À l’issue d’un processus électoral débuté il y a deux ans, l’élection du nouveau président de la FIF a donné son verdict, le samedi 23 avril 2022. La grosse désillusion fut celle de l’icône Didier Drogba qui, dès le premier tour du scrutin, est sorti de la compétition avec 21 voix. Retour sur les erreurs d’un échec prévisible.
La légende du football, assuré d’avoir un bon programme et un nom reconnu dans le monde, n’a pas pu bénéficier des faveurs des membres actifs de l’association fédérale du football ivoirien. À l’observation des voix qu’il a obtenues, on peut même dire que c’est un désaveu cinglant qu’a subi notre “Gbagbadê national” qui apprend à ses dépens, que le nom et le programme seuls, ne suffisent pas pour gagner une élection d’une association sportive.
Il a obtenu 21 voix sur 130 voix prévues, ce qui laisse entrevoir que celui qui voulait faire renaître le football ivoirien avec son programme « Renaissance » n’aura pas su captiver l’attention des présidents de clubs et des groupements d’intérêts.
En effet, sur 14 clubs de Ligue 1, il n’a eu la confiance que d’un seul club, LYS de Sassandra. Sur 24 clubs de Ligue 2, quatre seulement lui ont fait confiance, tout comme neuf clubs de Ligue 3 et un groupement d’intérêt. Un résultat bien en deçà de l’espérance de ses nombreux admirateurs qui sont pour une part, responsables de cet échec.
Didier Drogba et son équipe, ainsi que certains de ses proches dont la stratégie électorale et le discours communicationnel étaient difficilement perceptibles, doivent se remettre en cause.
Par ailleurs, il faudra aussi revoir l’attitude de l’icône qui ne fait pas partie de la famille des acteurs de football ivoirien. Il n’est pas membre d’un club ayant pris part au scrutin. Il n’a aucune relation avérée avec les membres actifs de l’association. En somme, il n’est pas membre de leur association.
Il n’avait pour lui, que la légitimité d’être une ancienne gloire du football ivoirien et mondial. La preuve, contrairement à Idriss Diallo, vainqueur du scrutin, qui y a pris part, Didier Drogba, n’a pas voté. Comment peut-on gagner une élection au cours de laquelle on ne vote pas, alors qu’on est candidat ?

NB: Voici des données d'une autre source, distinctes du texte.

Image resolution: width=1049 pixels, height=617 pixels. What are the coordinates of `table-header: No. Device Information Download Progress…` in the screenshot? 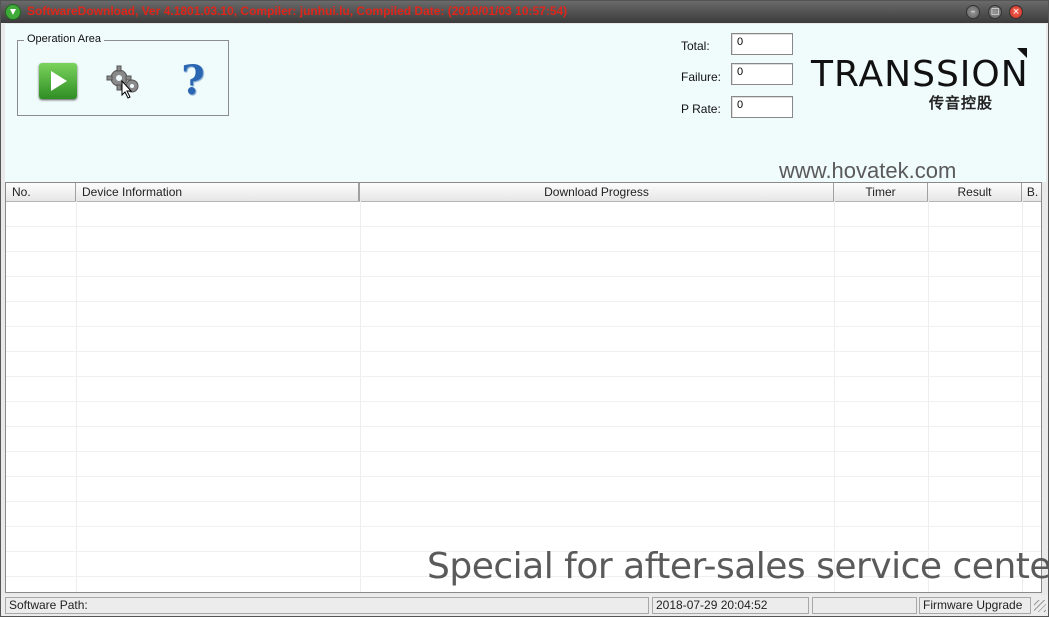 It's located at (524, 192).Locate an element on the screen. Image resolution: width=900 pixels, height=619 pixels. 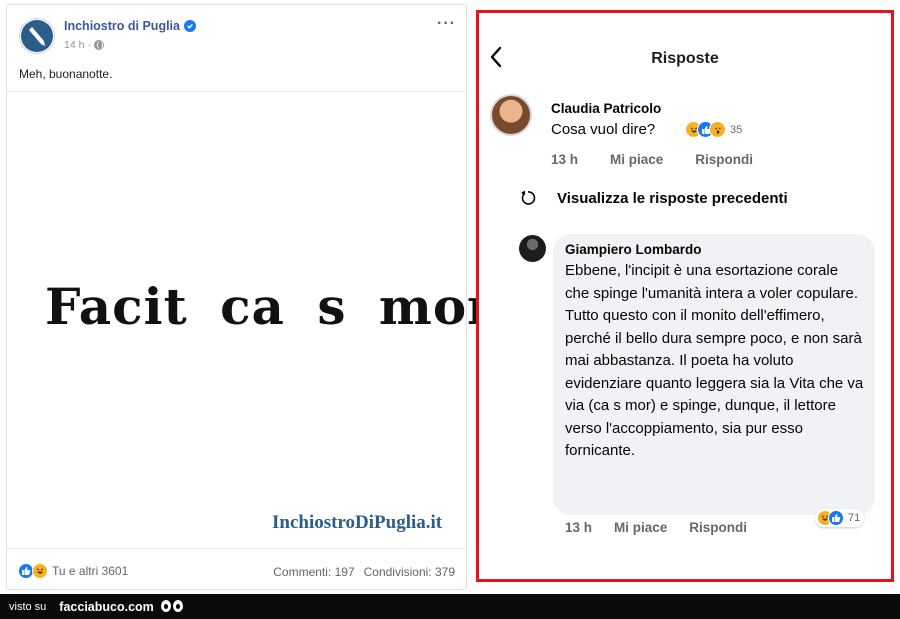
haha-icon is located at coordinates (40, 571).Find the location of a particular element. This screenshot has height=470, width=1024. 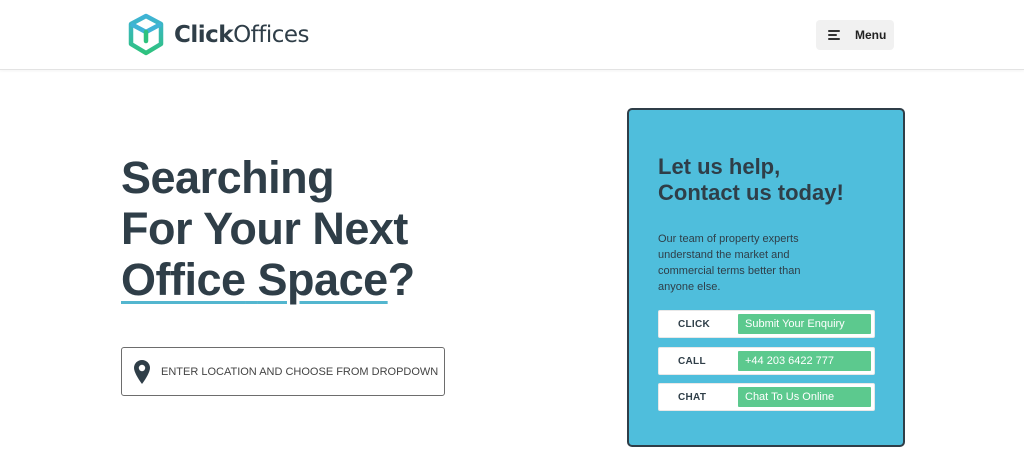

Voilà donc les erreurs qui l’on coulé ! Le porteur du projet « Renaissance », venu à la compétition, comme un cheveu sous la soupe, n’a pas pu se fondre dans la FIF. Ensuite, il a semblé se réjouir de la rumeur qui faisait de lui, le candidat de la CAF et de la FIFA, face aux présidents de clubs qui se sont sentis humiliés par les manigances de ces deux institutions du football sur le continent et dans le monde. En outre, sa campagne électorale ressemblait à celle d’un candidat au suffrage universel direct, alors qu’il ne fallait convaincre que 81 personnes. Par ailleurs, ses partisans sur les réseaux sociaux ont été très virulents à l’endroit des votants qu’ils ont trainés dans la boue, avant de se ressaisir au dernier moment, avec des appels pathétiques aux présidents de clubs qui avaient les oreilles déjà bouchées. Résultat, sans surprise, pour ceux qui étaient attentifs à ces erreurs de l’ancien vainqueur de la coupe d’Europe des clubs, une humiliante sortie au premier tour de l’élection du président de la FIF. Yamoussoukro aura donc été une grosse désillusion de l’icône nationale de football.